L'effet Greenpeace pourrait nuire

Foresterie

Des dirigeants scolaires de cégeps et de niveau secondaire estiment que la sortie de Greenpeace cette semaine risque d'avoir un impact insoupçonné sur la formation en foresterie. Le président de la Commission scolaire du Pays-des-Bleuets, Rémi Rousseau, affirme que Greenpeace est en train d'anéantir des années d'efforts pour revaloriser cette formation et recruter les jeunes. « Mettez-vous à la place d'un jeune qui entend ça et qui se dit : "bon bien, je ne pense pas que ce soit quelque qui peut m'amener à un avenir prometteur" », mentionne M. Rousseau.

Des dirigeants scolaires condamnent la sortie de Greenpeace de cette semaine qui, selon eux, risque de nuire considérablement à l'enseignement en foresterie au Saguenay-Lac-Saint-Jean.

Il souligne que bien que le taux de placement soit élevé dans ce domaine, le recrutement n'est pas chose facile.

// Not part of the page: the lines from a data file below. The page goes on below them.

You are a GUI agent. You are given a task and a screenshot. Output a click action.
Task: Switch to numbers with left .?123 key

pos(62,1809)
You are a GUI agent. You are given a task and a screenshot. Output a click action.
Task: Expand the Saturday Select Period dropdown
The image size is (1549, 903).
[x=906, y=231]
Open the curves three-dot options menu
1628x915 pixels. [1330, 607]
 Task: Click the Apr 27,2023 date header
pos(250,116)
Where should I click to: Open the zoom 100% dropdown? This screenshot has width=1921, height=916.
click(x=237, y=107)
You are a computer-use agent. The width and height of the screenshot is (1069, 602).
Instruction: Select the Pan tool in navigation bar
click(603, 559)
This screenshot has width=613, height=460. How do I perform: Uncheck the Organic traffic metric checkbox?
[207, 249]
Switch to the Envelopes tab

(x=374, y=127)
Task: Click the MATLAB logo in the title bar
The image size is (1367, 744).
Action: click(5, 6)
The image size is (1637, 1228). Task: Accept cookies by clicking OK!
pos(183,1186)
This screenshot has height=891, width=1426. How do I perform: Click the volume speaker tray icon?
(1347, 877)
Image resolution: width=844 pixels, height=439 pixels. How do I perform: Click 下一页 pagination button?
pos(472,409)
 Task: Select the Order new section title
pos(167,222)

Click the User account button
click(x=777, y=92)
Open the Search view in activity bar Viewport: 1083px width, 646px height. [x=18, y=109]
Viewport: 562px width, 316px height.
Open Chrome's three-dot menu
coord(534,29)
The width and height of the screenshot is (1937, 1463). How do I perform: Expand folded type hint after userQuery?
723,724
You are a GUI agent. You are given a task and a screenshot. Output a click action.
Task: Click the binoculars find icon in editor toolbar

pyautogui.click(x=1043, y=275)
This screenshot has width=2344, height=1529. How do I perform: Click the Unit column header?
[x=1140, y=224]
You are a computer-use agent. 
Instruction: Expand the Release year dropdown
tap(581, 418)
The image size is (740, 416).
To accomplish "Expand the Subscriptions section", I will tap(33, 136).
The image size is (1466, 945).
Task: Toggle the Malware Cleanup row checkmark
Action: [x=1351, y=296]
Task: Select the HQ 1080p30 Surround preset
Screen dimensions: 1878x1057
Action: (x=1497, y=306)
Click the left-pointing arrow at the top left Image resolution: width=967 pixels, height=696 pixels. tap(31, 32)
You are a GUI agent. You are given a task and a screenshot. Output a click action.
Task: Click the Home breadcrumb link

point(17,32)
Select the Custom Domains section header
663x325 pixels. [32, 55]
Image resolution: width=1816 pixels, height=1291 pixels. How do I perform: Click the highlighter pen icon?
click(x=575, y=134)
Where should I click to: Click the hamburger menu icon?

La formation en foresterie représente au moins 250 élèves à la Commission scolaire du Pays-des-Bleuets et le taux de placement est de 85 %. Pour ce qui est du cégep de Saint-Félicien qui vit grâce à ses techniques en milieu naturel, les programmes de foresterie ont un taux de placement de 100 %.

Selon le directeur général du cégep, Louis Lefebvre, Greenpeace semble complètement ignorant des changements de méthodes de travail en forêt. Il s'inquiète aussi de l'impact sur l'image de la formation.

« Ce n'est plus ce que c'était. Il y a un côté très environnemental, un côté vert au niveau de l'exploitation de la forêt. Évidemment, tous les efforts qu'on fait de recrutement et de promotion, ça vient nous tirer dans le pied », dit-il.

Environ 50 % des travailleurs en forêt vont prendre leur retraite dans les trois prochaines années. Ce n'est pas le temps, selon le directeur général du cégep, de ralentir cette formation qui a l'avantage de garder les jeunes dans la région.